TASK PROMPT
Copy the listing word for word, from its first line down to the line containing "(x=271, y=141)", with both ends included.
-------- EXTRACTED MATERIAL --------
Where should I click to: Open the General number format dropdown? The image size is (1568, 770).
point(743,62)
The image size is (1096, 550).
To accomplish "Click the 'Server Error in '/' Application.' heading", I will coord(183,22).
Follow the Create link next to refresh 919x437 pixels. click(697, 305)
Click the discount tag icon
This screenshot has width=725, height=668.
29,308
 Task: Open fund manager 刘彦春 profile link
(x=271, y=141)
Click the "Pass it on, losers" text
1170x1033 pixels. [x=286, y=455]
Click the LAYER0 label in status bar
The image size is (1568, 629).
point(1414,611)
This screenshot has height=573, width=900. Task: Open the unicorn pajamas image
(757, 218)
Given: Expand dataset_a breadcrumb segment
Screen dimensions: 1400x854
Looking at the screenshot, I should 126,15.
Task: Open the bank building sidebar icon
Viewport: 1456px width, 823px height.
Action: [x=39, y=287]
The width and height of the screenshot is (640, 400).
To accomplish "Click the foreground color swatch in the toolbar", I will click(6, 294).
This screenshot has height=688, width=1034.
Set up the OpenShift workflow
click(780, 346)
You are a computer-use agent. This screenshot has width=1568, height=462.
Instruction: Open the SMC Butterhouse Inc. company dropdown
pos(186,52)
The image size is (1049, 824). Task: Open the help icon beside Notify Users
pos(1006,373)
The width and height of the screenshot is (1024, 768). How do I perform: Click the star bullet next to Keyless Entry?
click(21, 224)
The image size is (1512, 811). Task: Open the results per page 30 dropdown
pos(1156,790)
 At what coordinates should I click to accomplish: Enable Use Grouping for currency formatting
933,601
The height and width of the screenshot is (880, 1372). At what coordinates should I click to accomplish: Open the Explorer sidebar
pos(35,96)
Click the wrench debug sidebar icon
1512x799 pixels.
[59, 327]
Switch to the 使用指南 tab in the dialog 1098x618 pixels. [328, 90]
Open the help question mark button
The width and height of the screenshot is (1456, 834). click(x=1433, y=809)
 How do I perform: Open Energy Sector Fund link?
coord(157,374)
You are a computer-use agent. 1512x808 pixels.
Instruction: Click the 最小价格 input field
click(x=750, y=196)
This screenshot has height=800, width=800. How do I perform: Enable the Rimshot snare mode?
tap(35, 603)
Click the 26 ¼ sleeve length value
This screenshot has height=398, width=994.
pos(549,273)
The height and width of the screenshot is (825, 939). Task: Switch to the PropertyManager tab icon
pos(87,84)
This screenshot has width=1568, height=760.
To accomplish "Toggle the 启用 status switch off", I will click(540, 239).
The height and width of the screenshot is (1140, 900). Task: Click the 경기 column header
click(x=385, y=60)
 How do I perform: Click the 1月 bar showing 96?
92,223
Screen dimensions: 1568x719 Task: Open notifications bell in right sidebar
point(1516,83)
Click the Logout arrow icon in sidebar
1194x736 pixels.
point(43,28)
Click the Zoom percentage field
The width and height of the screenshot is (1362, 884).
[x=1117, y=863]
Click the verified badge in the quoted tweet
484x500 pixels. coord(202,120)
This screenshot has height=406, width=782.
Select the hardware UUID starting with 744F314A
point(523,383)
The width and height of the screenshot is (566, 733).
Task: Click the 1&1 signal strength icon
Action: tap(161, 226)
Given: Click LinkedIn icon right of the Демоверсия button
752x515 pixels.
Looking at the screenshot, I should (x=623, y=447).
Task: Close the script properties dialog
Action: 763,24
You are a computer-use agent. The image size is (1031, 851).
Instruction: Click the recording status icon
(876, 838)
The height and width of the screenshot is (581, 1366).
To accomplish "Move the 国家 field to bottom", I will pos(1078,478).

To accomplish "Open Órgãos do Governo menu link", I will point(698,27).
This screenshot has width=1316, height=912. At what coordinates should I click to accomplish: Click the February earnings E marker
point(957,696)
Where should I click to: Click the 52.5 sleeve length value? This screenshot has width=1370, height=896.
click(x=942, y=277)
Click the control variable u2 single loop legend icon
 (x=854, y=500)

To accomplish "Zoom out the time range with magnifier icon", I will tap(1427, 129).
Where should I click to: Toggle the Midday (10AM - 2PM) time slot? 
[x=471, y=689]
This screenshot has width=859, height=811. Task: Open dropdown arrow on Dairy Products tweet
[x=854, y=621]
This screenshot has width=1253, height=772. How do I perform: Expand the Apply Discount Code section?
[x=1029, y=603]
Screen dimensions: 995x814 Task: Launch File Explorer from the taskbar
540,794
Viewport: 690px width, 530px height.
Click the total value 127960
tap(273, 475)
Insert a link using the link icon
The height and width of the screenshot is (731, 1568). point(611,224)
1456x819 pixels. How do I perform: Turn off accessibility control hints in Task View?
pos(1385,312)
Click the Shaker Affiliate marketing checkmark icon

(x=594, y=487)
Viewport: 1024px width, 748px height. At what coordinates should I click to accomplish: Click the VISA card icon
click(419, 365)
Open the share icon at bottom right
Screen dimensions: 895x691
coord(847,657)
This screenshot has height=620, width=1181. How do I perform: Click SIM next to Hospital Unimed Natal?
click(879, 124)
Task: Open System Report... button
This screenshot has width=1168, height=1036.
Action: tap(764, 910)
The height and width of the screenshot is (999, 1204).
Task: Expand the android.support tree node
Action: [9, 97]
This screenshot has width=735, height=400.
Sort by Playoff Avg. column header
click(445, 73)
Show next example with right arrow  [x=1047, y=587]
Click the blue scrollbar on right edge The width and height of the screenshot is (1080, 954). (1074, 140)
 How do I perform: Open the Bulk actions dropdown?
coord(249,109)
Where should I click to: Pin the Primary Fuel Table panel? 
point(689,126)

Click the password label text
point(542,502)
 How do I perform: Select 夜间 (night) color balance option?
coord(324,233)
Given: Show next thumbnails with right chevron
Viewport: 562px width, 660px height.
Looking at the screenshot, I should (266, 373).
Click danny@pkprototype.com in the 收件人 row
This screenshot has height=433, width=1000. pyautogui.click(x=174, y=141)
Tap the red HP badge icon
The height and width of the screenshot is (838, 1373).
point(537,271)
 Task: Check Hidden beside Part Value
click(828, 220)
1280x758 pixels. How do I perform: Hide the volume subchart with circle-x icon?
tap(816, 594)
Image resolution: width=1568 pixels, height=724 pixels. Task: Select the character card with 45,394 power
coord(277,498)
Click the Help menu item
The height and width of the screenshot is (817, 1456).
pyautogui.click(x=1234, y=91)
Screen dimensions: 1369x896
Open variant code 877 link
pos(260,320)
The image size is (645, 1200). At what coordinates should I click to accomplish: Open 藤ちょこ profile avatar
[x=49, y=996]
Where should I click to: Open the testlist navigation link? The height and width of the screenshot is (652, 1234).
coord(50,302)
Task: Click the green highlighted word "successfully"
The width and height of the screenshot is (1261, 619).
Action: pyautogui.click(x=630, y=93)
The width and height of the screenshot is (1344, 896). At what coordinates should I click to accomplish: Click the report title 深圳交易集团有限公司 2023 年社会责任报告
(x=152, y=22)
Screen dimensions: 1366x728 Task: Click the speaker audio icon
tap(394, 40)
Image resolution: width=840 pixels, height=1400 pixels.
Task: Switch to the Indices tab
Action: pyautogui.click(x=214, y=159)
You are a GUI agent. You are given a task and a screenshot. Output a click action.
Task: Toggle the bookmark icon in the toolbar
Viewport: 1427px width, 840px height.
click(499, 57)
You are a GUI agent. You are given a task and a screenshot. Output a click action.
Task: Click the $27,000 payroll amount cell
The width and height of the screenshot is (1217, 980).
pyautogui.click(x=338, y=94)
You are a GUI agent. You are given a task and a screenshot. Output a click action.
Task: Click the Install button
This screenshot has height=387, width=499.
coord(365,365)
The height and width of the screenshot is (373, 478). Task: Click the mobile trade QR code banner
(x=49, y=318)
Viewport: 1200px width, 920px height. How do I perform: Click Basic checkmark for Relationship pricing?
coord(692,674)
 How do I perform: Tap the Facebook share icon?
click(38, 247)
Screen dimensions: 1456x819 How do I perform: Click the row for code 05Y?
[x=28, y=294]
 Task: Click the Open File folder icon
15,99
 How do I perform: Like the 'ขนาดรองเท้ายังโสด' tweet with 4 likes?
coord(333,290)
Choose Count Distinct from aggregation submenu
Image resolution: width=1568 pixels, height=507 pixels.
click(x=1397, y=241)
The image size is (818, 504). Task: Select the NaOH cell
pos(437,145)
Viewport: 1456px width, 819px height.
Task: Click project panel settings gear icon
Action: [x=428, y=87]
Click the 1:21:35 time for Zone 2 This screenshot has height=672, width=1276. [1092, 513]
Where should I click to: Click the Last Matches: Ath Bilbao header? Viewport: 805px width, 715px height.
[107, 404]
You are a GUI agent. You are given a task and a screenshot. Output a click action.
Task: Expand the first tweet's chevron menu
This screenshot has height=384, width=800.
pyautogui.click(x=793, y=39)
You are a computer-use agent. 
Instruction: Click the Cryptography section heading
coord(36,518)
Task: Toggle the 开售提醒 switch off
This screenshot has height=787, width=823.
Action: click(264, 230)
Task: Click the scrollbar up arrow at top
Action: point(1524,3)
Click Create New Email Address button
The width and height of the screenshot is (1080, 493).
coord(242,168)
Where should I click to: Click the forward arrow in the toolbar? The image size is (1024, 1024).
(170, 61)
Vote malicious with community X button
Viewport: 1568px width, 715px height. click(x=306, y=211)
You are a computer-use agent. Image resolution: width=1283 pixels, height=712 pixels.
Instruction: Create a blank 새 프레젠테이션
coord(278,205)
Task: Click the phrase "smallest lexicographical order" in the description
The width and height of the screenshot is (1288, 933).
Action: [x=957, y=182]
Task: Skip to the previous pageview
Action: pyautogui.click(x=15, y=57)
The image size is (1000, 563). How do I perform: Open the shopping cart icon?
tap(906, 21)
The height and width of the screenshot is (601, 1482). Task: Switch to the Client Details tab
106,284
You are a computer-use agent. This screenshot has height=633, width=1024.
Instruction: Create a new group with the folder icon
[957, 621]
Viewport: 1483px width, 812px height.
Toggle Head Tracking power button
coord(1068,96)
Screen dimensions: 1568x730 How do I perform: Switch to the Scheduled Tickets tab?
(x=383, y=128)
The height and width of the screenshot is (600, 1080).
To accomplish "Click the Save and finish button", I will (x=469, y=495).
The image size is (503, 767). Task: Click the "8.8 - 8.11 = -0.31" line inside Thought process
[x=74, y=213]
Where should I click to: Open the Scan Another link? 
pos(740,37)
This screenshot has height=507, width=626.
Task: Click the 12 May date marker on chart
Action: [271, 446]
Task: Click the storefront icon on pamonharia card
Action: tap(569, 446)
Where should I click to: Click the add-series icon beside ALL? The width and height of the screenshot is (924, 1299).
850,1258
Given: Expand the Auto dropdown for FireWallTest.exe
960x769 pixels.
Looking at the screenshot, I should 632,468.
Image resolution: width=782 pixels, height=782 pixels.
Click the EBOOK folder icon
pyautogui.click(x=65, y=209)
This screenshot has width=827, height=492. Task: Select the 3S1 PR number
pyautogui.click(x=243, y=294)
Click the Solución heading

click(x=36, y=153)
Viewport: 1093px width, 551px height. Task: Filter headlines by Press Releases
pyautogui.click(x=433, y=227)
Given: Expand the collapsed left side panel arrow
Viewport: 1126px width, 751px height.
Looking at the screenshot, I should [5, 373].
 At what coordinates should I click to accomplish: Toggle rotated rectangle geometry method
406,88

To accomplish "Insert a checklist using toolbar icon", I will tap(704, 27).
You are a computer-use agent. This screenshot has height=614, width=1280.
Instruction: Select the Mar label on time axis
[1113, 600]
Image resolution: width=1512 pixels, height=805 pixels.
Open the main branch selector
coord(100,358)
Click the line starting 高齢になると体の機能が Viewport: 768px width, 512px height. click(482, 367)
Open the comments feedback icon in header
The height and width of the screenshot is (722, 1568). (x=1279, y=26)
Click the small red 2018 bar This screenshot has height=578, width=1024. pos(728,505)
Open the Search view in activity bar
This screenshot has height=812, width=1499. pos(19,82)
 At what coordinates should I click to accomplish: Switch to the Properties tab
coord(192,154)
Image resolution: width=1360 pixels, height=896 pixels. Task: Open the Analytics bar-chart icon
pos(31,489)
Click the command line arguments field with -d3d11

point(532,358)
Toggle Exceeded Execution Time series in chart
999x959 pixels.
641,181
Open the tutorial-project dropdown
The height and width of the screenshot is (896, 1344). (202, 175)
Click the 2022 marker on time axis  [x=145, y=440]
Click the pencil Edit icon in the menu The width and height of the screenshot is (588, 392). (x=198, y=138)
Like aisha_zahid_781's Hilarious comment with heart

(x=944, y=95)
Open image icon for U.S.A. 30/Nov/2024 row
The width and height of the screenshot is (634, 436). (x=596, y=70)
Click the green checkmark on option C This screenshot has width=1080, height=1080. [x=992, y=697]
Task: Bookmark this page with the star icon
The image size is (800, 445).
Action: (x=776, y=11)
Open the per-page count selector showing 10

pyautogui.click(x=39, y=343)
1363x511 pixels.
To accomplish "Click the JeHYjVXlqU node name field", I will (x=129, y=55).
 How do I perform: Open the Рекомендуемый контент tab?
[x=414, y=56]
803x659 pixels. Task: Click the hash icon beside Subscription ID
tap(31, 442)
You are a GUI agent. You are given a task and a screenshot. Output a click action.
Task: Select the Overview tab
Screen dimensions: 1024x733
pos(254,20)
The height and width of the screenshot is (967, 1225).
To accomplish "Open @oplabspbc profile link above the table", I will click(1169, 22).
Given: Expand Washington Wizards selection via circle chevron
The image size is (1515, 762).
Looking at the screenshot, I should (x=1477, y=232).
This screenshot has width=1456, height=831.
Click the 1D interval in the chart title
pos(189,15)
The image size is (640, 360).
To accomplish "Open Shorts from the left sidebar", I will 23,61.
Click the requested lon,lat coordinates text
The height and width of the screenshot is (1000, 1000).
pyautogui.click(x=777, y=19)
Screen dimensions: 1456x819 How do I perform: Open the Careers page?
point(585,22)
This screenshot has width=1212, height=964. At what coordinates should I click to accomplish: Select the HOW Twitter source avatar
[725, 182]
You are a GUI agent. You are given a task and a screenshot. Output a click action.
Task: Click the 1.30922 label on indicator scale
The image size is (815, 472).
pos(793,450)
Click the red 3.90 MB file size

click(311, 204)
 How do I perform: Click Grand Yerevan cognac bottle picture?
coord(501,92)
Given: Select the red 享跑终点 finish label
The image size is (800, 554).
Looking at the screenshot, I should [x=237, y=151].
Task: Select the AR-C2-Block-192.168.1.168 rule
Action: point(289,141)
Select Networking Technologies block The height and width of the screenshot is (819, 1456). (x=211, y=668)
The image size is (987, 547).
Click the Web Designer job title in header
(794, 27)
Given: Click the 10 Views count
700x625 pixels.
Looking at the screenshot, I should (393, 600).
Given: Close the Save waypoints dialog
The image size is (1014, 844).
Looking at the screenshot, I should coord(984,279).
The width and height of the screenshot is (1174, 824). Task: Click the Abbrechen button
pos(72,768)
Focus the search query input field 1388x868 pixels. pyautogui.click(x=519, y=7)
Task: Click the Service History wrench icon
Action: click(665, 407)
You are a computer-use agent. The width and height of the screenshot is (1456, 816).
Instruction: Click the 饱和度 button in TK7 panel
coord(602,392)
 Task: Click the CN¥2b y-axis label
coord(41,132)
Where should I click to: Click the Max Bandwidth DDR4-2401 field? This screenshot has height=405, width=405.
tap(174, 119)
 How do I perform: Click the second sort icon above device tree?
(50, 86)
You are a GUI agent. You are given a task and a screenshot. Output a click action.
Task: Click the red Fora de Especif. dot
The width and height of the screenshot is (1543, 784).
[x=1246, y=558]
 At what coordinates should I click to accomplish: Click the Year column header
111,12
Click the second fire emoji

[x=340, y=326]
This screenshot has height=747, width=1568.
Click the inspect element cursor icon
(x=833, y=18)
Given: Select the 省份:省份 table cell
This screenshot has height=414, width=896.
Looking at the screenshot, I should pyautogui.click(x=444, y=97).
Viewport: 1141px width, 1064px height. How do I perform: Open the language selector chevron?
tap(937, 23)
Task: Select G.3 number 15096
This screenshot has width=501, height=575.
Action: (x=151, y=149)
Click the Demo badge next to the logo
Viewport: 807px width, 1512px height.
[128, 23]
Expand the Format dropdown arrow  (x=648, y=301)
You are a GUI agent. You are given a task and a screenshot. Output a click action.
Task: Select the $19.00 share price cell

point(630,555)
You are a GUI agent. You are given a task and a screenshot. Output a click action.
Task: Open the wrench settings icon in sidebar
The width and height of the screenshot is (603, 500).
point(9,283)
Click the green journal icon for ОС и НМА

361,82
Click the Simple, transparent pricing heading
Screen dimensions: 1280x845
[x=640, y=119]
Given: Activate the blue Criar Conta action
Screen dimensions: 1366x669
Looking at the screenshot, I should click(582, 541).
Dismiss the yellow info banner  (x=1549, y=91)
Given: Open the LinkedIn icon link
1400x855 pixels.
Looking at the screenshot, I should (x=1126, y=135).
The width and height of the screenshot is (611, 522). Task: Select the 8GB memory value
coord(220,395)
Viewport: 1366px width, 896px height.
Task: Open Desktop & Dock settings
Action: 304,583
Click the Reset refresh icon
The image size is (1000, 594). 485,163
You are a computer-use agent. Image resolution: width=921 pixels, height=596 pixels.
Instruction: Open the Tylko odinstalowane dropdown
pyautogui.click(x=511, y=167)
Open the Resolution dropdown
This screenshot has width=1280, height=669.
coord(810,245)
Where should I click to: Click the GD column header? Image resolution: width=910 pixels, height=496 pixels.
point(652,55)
--------
OUTPUT FOR THIS EXERCISE
Where should I click to: Open the General number format dropdown? The image size is (1568, 770).
point(743,62)
The image size is (1096, 550).
To accomplish "Click the 'Server Error in '/' Application.' heading", I will coord(183,22).
Follow the Create link next to refresh 919x437 pixels. click(697, 305)
Click the discount tag icon
This screenshot has width=725, height=668.
29,308
 Task: Open fund manager 刘彦春 profile link
(x=271, y=141)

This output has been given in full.